The Working Waterfront

Native history of North Haven an eye-opener

Students and teacher learn more about early inhabitants

Courtney Naliboff
Posted 2019-09-26
Last Modified 2019-09-26

By Courtney Naliboff

This fall marks the first time Maine’s October three-day-weekend will be held in honor of indigenous people in the state, rather than that guy who accidentally landed in the Caribbean and instigated the first of many Western hemisphere genocides. The change on the calendar is part of a series of recent events that highlight the continued presence of indigenous nations and increase their visibility.

I thought I understood the history of the Penobscot Nation on North Haven. The Turner Farm shell midden is well-known, thanks to archaeologist Bruce Borque’s work and writings. Penobscot artifacts have been found in great quantities along the beaches, and the school has had ongoing educational relationships with both Penobscot and Passamaquoddy leaders.

I knew that there were 12,000 years of indigenous civilization in Maine, that the Penobscot River was the highway used for summer occupation of the Fox Islands to get away from black flies and catch the swordfish that used to fill the bay. 

But I also had it in my head that there weren’t many interactions between white English colonists and the native population. Although I knew of some older houses on the island with secret chambers, reportedly for hiding from Indian attacks, I hadn’t heard anecdotes of actual encounters.

That is, until this spring.

I decided to teach Tommy Orange’s paradigm-shaking novel There, There to my ninth- and tenth-grade English students.

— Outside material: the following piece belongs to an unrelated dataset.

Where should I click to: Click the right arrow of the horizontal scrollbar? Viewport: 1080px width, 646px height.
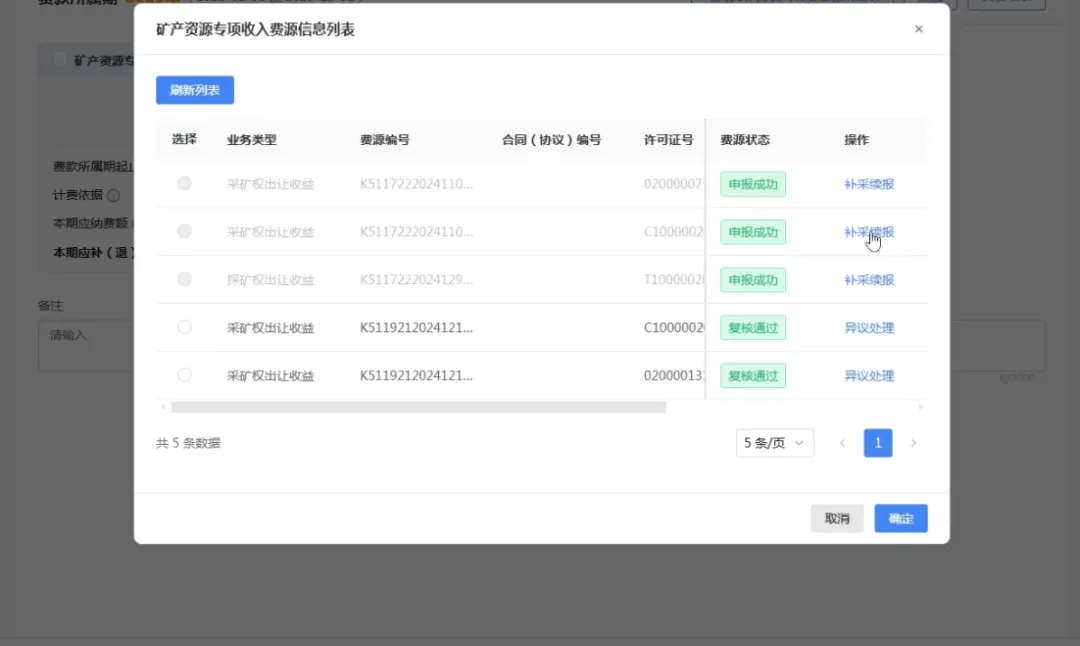click(x=920, y=407)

I had read it when it was released, and was impressed by the book’s intricate structure and thoughtful commentary on the continued, resilient presence of Native Americans in the United States.

As part of our study, we visited the North Haven Historical Society to highlight the fact that no matter how many families consider themselves “true” North Haveners, their presence on the island is predated by thousands of years by the Penobscot Nation and its predecessors.

The society’s executive director Lydia Brown showed us the Oscar Waterman and George Burr collection, five or six file boxes filled to the brim with finely crafted arrowheads, fish hooks, ceramics, needles, and spear points collected on North Haven in the 1950s and ‘60s, and dating as far back as 3,000 years. Students gingerly handled the objects, trying to imagine an island inhabited, farmed, and fished by people other than their relatives.

As we examined maps, texts, and other evidence of Penobscot presence on North Haven, Lydiawondered if instead of residing at the historical society, the items should be returned to the Penobscot Nation.

Shortly after, she began conversing with the tribal archaeologist and historical preservation officer to return the items to the Penobscot Nation, a process that other museums and organizations have also gone through, especially since the Native American Graves Protection and Repatriation Act and the Indian Arts and Crafts Act of 1990.

As English colonists came to the Fox Islands, she said, Massachusetts’ colonial government issued a proclamation in 1775 ordering colonists in Maine to destroy the Penobscot tribe and offered a bounty for the scalps of men, women, and children. Over 50 such genocidal proclamations were issued in New England in the 17th and 18th centuries with settlers rewarded in both land and money, Lydia reports. Trading posts around Maine handled animal furs, pelts, and “redskins,” the scalps of murdered native people.

I asked if she knew of documented interactions between colonists and Penobscots, and at the time, she didn’t. But a few days later she emailed me a page from a 1946 North Haven Centennial program, with shocking—but not surprising—information.

Although no date is attached to the incident, the program excerpts Leon Staples’ History of North Haven and describes an attempt by “Indians” who, he admits, had “some prior claim to all lands on the Maine coast,” to reclaim those lands by landing in war canoes. According to Staples, tradition says 100 were killed and then buried on what is now known as Indian Point.

I’ve referred to that beautiful piece of land as Indian Point, per the street sign, since I moved here, as do we all. And I never stopped to consider why. The fact that the name commemorates a massacre (or, from Staples’ point of view, a victory) has passed from our collective memory—maybe willingly, maybe because this kind of thinking is the norm.

Certainly, the story of Murder Rock, in which 20 white colonists on Vinalhaven were killed by Native Americans in 1724, is referred to as a massacre in the 1939 Fox Islands Sesquicentennial Celebration program, also shared with me by Lydia.

My hope for this Indigenous Peoples’ Day, Maine’s first, is that honest conversations about whose land this was, and is, continue to happen in and out of schools, and that the truth and reconciliation process currently being facilitated through Wabanaki Reach and the state of Maine, as documented in Dawnland, continues.

Renaming the holiday may seem trivial to some, but it is a step towards reframing the stories we tell about North Haven, and indeed every square inch of the Western hemisphere.

Courtney Naliboff teaches, plays music, parents, and lives on North Haven.